— WHAT IS BEING ASKED —
Repeat the data exactly, with every line included.

Dataset records
□ □ □ □ □ □ □
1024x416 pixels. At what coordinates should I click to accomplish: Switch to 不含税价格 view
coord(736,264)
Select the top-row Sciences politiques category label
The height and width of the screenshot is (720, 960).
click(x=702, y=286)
□ □ □ □ □ □ □
— ANSWER TO THE PROBLEM —
1024x416 pixels. At what coordinates should I click to accomplish: Switch to 不含税价格 view
coord(736,264)
Select the top-row Sciences politiques category label
The height and width of the screenshot is (720, 960).
click(x=702, y=286)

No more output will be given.